*Work item:* At the line containing "Screen dimensions: 674x506", begin an exact copy, and continue through the last line of the entries below. Leave out any pictures.

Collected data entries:
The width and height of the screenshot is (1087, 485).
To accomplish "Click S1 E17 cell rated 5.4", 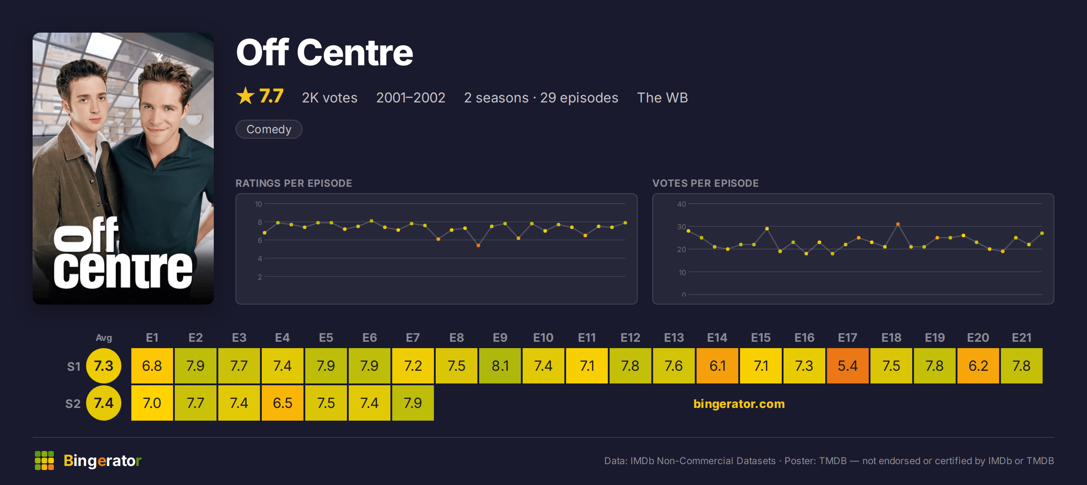I will [x=848, y=366].
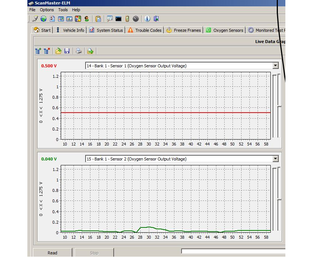Click the connect cable icon in toolbar
Image resolution: width=324 pixels, height=257 pixels.
pos(35,19)
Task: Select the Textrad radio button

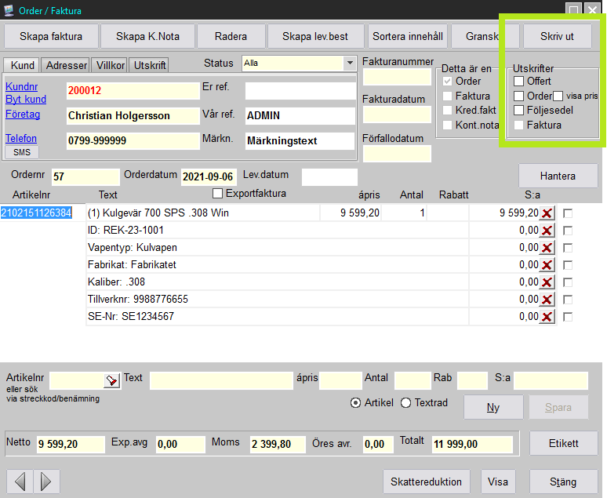Action: (405, 402)
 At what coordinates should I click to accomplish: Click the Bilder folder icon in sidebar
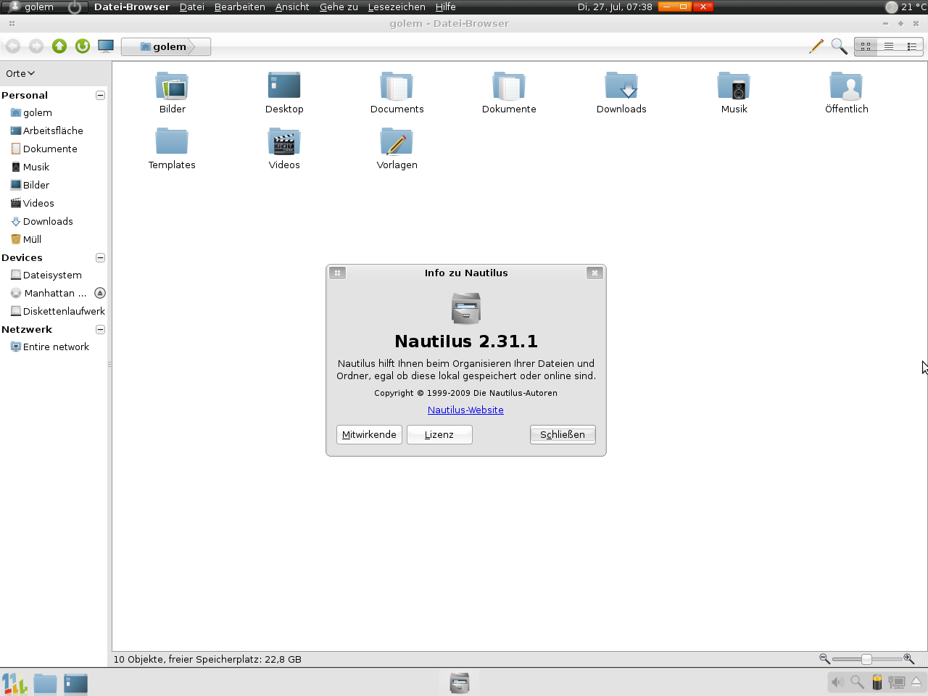click(16, 185)
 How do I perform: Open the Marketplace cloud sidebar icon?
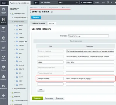[x=3, y=87]
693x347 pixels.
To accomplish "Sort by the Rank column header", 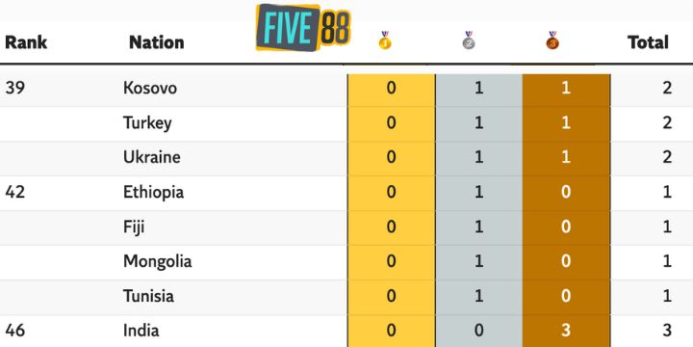I will 26,42.
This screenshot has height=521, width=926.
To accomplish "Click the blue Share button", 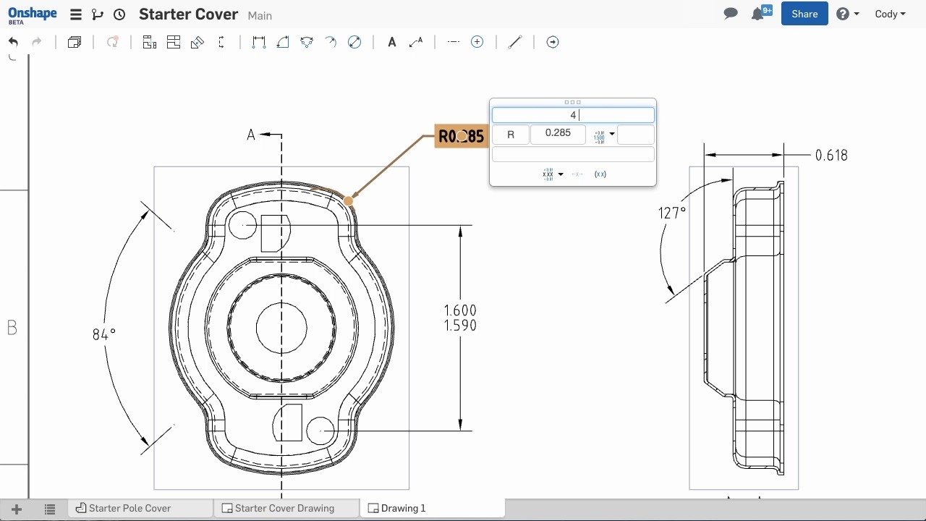I will pyautogui.click(x=804, y=14).
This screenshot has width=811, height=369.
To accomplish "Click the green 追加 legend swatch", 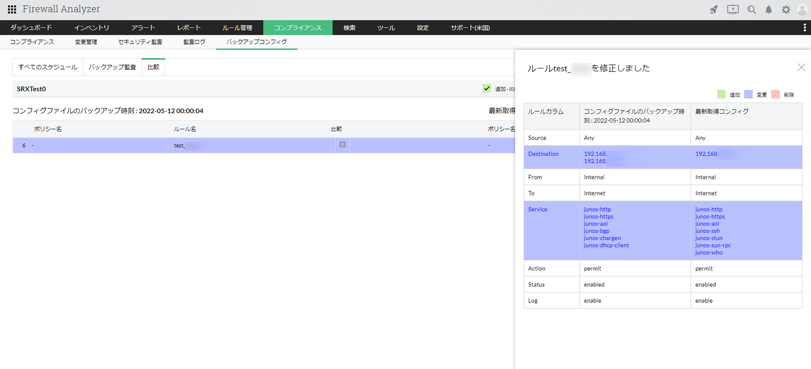I will 721,94.
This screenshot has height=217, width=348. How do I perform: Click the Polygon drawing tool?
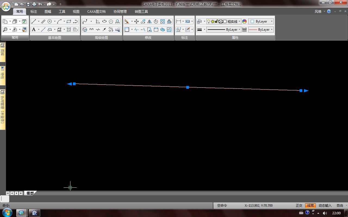(111, 21)
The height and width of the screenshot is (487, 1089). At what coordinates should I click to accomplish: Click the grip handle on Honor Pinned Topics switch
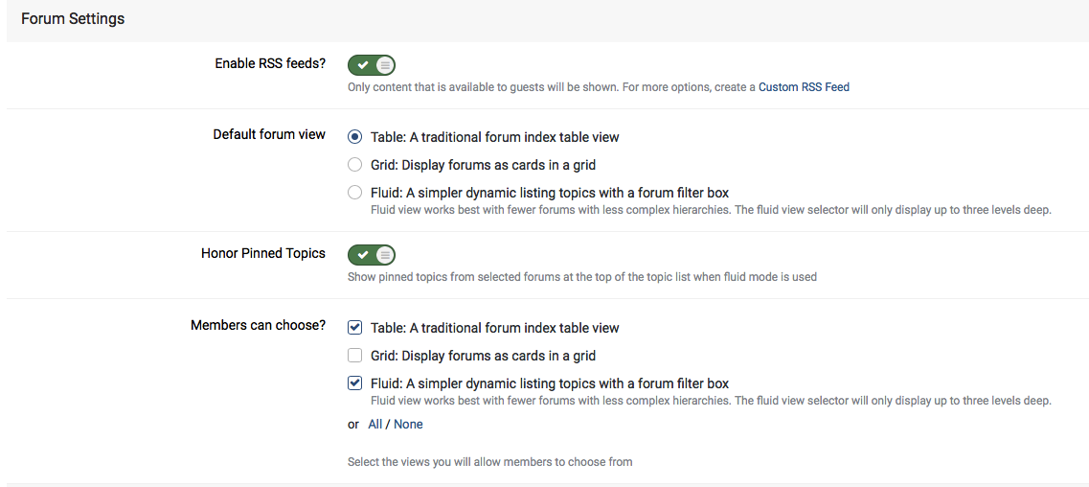385,255
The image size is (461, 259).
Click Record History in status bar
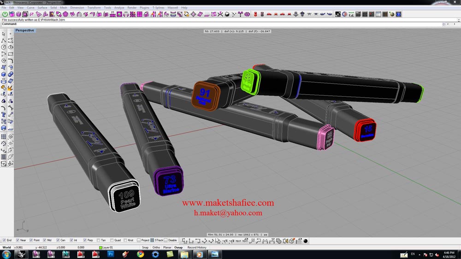coord(197,247)
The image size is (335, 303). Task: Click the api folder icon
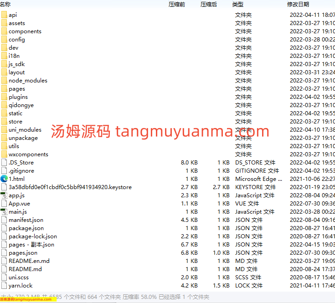tap(4, 15)
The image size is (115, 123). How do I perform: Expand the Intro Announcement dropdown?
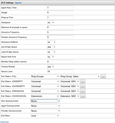click(x=45, y=101)
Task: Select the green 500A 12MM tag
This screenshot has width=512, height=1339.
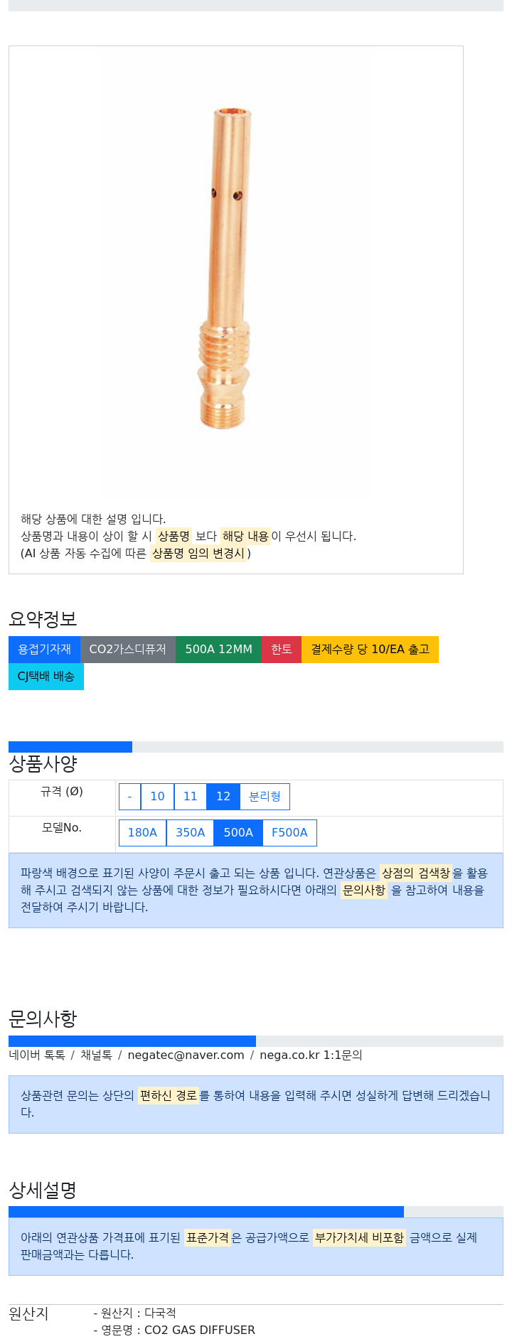Action: (219, 650)
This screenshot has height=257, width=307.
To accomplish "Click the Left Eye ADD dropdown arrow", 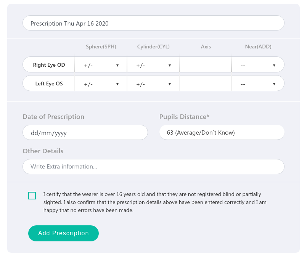I will click(x=274, y=84).
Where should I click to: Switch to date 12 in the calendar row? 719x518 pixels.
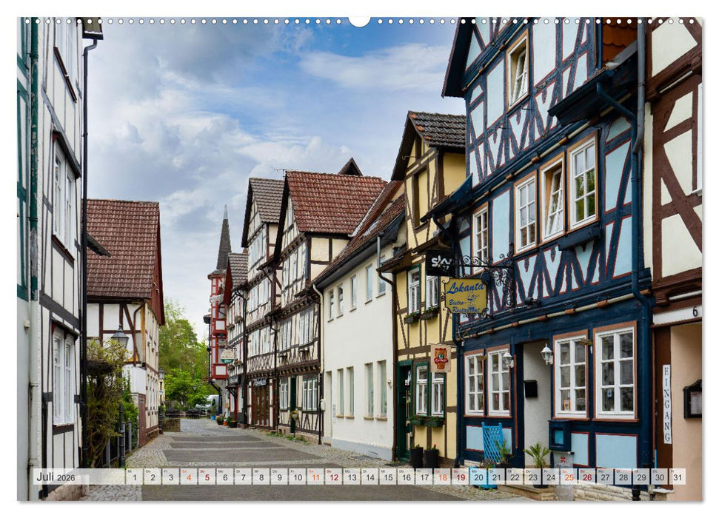click(335, 479)
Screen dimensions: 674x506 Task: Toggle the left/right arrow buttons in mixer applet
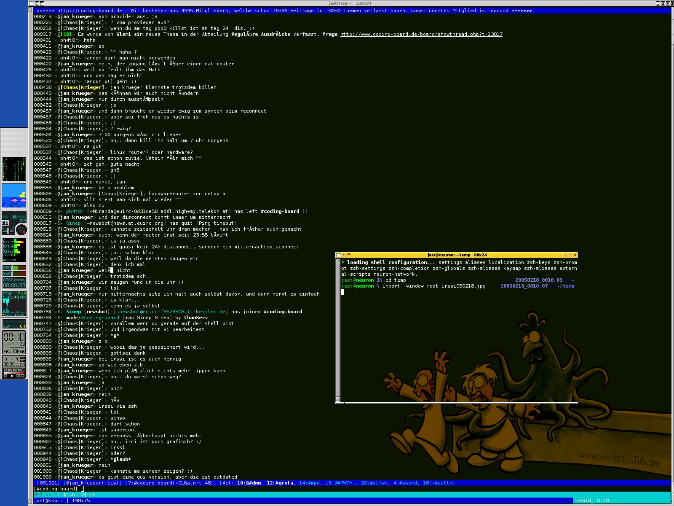pos(5,222)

*Written response:*
Screen dimensions: 674x506 Task: Toggle the left/right arrow buttons in mixer applet
pos(5,222)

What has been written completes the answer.